You’re welcome. Have a look at flashing the sonoff with Tasmota firmware, then wiring a gpio pin to read the state. Cheers Mike 🙂
Hi
I want to buy this. In plug and play form. For converting daikin brc1d52 to smart controller via iOS app.
Hi,
I was implementing smart control in Daikin A/C for Arduino and Xiaomi Smart Home. When I opened Daikin I also found “P1 &P2” connectors… I expected to found voltage switch control, WTF! Then I arrived at your web. You are really skill guys. I haven’t so much time for this implementation.
For other guys in case interested, I have installed a controlled relay directly in power cable of A/C equipment. It isn’t so fancy and elegant like your solution but it took me only 30 minutes to implement it. So I’m controlling A/C just removing or applying power supply to main unit.
Hi,
I started hacking the Daikin remote control(model BRC1E631) by using the same idea several months ago but failed and gave up on this, then I read about this article days ago and started the journey again and finished the job just now.

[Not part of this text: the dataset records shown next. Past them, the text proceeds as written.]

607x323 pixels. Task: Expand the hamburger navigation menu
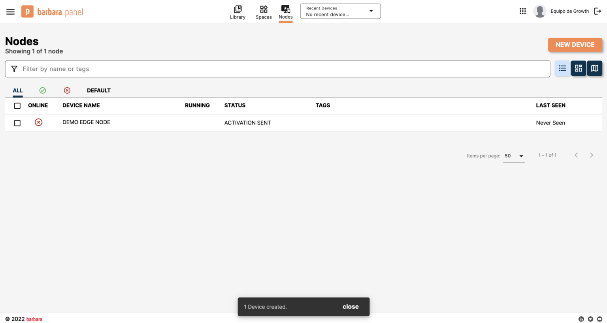coord(10,11)
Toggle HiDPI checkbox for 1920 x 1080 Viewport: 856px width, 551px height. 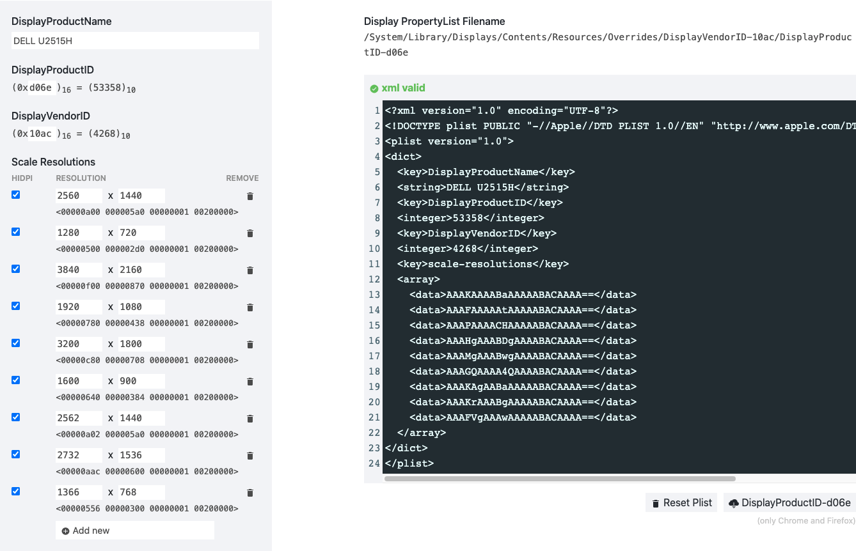16,306
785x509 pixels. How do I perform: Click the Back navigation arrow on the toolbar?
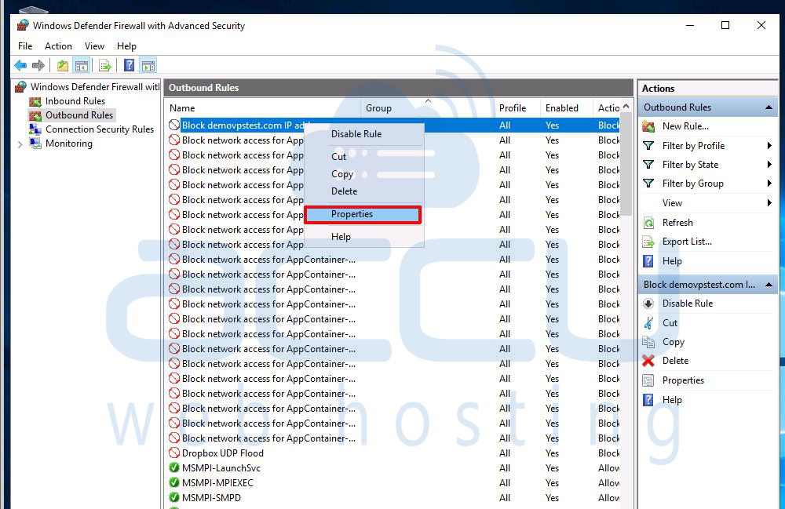(x=20, y=65)
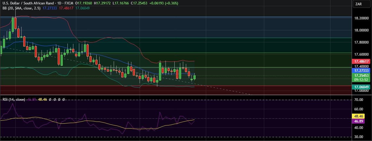Click the purple 46.89 RSI axis label
This screenshot has height=141, width=372.
[358, 121]
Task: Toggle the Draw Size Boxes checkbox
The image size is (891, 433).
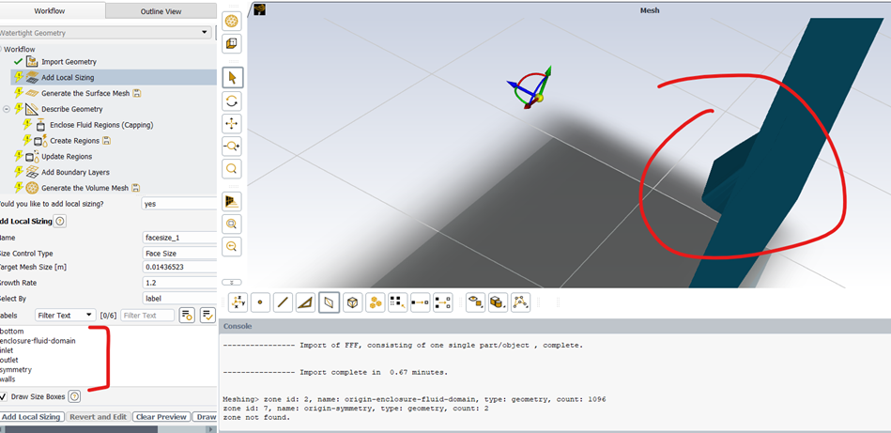Action: pos(4,396)

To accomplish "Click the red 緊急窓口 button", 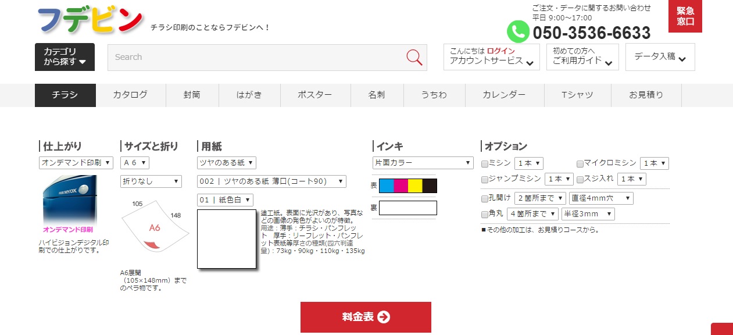I will coord(685,16).
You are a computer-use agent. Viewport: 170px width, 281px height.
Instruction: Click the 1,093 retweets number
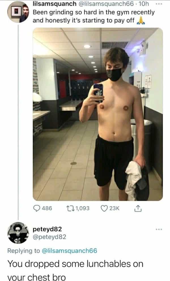click(82, 208)
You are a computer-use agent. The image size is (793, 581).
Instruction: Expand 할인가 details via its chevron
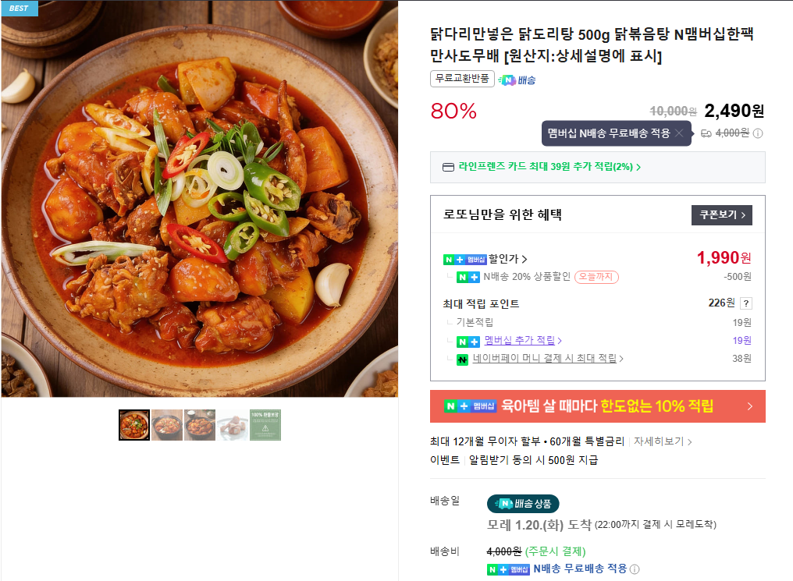click(526, 258)
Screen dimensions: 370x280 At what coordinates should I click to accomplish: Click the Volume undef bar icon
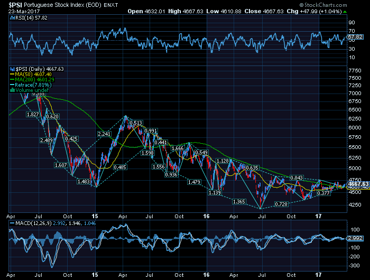(13, 90)
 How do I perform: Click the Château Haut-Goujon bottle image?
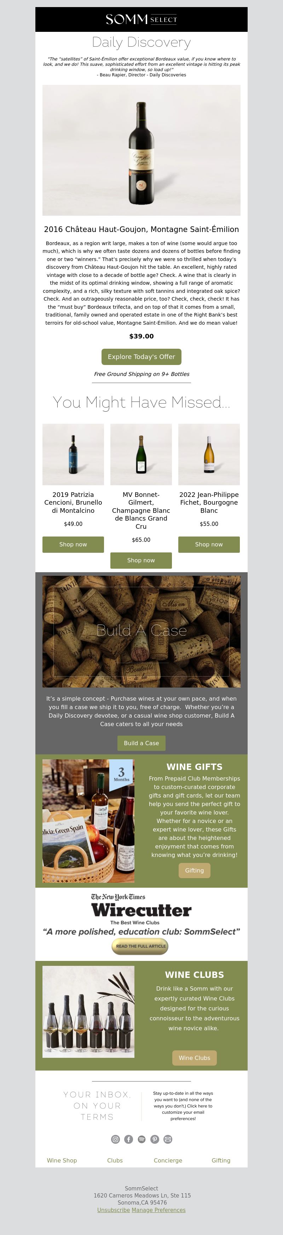142,151
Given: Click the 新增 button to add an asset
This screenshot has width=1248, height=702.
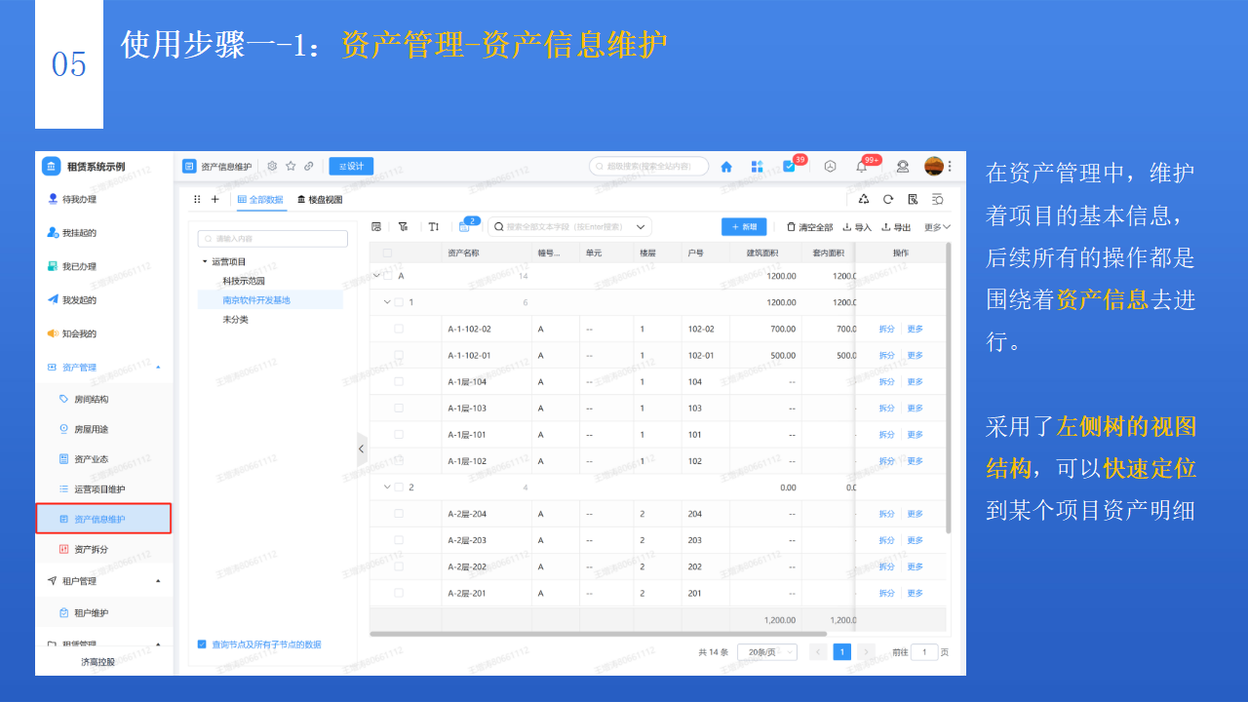Looking at the screenshot, I should click(x=745, y=225).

For those who still wanna do this about your Daikin wired control panel, Here is my solution:
1. It needs 4 wires out from the panel, one piece of ESP01s, one LDO(3.3V); No need for any relay, for what I thought, the relay may increase the power consumption.
2. There are 5v DC supply on the back of this panel, connect vcc and gnd to a LDO for the power supply for the ESP8266
3. Connect one side of the “ON/OFF” button to the RX pin, and use it as OUTPUT to control the panel. Write it LOW and then HIGH to simulate the “Push” action.
4. Connect One side of the LED to GPIO-2 pin, and use it as INPUT to read state of the AC. LOW for On and HIGH for Off.
5. Program the ESP8266 and Use MQTT to integrate it to the HASS.